Flaherty proposed a national telethon as a way to reach as many donors as possible. The Olympics were scheduled for July 19-Aug. 3 and the day for the athletes to depart was coming up fast.
Flaherty talked the telethon idea over with Hope and then wrote Avery Brundage (seen left), president of the U.S. Olympic Committee, in Chicago. When Brundage ventured to California in May while Hope and Crosby were filming "Road to Bali," Flaherty brought the trio together at Paramount.
"You can be assured we're going to have a show for you, Mr. Brundage," Hope declared.
"You can count me in, too," Crosby said. "I'll do anything I can to help. That's a promise."
"This is the most wonderful thing that ever happened to us," Brundage would say later.
Flaherty's newspaper was owned by William Randolph Hearst, and sportswriters and editors at Hearst newspapers across the country were put to work as cheerleaders to promote the coming event. Bill Corum of the New York Journal-American and a friend of Hope and Crosby was given the role of national chairman of the telethon's sports committee.
"Never before," noted Brundage, himself a former Olympic athlete, "did a team have the entire country behind it as did the one that went to Helsinki."
"I can't think of a more united effort in all of Hollywood history than that one day," says Johnny Grant, a veteran broadcaster who was on the stage at the El Capitan. "Now during the war, World War II, Hollywood was certainly united, but I meant for a sports event or something other than the war, this was the day."
Known as the honorary mayor of Hollywood, Grant helped telethon producer Norman Blackburn round up star power to appear. The stars appeared for free, drawn to the telethon because the Hollywood community had decided America's athletes were going to the Olympics.
"Hollywood had made up its mind that they were going to go," Grant says, "and when Hollywood makes up its mind, look out. The floodgates are open. When the whole community gets behind a project, there's nothing they can't do."
The stars lined up behind the telethon. Bud Abbott and Lou Costello. Spike Jones and his orchestra. Humphrey Bogart. Marilyn Monroe. George Burns and Gracie Allen. June Allyson. Eddie "Rochester" Anderson. Rosemary Clooney. Joan Crawford. Tony Curtis. Janet Leigh. Zsa Zsa Gabor. Dean Martin and Jerry Lewis. Margaret O'Brien. Edgar Bergen. Tex Ritter. Edward G. Robinson. Frank Sinatra. Ed Sullivan. Johnny Weismuller. The list goes on and on.
"I'm sure Bob got on the phone and called some of these people himself," Grant says. "Bob Hope could pick up the phone and get anybody. So could Bing." Perhaps the biggest coup of the telethon was in getting Crosby to appear on television. Crosby already has turned down several well-paying opportunities to appear on television.
"This is one time I couldn't refuse," Crosby said. "I think every American should get behind our Olympic team and send our athletes across at full strength; and in the finest style possible. We've got to show those Reds up."
The 1952 Olympics were the first ones that pitted Americans against Soviets, and the Communists were heading to the Games predicting victory.
"I guess old Joe Stalin thinks he's going to show up our soft, capitalistic America," said the British-born Hope, who would be fondly remembered after his death in 2003 at 100 for the years he spent entertaining American troops overseas. "We've got to cut him down to size. This is the most exciting thing I've ever undertaken - and brother, Bing and I are going to throw our best punches."

Dataset extract:
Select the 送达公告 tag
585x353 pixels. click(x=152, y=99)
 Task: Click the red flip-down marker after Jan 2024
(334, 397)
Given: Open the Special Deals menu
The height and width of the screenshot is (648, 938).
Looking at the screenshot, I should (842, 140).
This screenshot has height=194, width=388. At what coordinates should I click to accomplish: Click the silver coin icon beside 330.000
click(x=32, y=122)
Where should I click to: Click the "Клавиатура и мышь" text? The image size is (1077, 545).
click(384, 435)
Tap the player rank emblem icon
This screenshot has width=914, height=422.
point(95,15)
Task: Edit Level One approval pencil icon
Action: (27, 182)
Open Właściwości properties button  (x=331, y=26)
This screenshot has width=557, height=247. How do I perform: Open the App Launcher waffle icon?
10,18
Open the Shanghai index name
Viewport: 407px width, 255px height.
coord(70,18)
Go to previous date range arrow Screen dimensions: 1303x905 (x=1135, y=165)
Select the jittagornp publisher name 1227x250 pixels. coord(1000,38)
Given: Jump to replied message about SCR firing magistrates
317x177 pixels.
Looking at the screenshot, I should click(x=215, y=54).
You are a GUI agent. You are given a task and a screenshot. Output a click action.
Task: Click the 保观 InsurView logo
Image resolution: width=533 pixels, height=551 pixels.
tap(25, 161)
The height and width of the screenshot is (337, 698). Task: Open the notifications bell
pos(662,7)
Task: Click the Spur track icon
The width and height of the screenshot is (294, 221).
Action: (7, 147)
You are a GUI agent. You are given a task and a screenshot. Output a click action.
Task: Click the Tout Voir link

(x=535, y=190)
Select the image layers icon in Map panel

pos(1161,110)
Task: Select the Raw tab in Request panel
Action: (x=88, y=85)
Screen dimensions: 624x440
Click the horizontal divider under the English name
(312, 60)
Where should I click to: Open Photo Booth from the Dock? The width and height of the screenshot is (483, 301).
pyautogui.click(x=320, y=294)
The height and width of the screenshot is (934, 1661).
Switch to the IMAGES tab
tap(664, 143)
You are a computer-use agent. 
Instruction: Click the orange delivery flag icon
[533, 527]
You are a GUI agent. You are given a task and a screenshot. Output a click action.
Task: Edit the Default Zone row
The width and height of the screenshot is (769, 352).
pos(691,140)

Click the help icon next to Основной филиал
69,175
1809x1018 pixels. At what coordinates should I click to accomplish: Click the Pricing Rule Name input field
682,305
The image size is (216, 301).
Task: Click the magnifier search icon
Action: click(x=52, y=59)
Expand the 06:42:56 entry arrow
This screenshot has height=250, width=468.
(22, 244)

Tasks and exercises:
A. Print the part of the 1952 Olympic telethon passage that opens with the words containing "Flaherty's newspaper was" and closes with "telethon's sports committee.".
B. In the 1952 Olympic telethon passage, rewrite the paragraph beginning "Known as the honorary mayor of Hollywood" more briefly, keeping its main facts.

Full solutions:
A.
Flaherty's newspaper was owned by William Randolph Hearst, and sportswriters and editors at Hearst newspapers across the country were put to work as cheerleaders to promote the coming event. Bill Corum of the New York Journal-American and a friend of Hope and Crosby was given the role of national chairman of the telethon's sports committee.

B. Grant, Hollywood's honorary mayor, helped producer Norman Blackburn recruit stars, who appeared for free because Hollywood had decided America's athletes would go to the Olympics.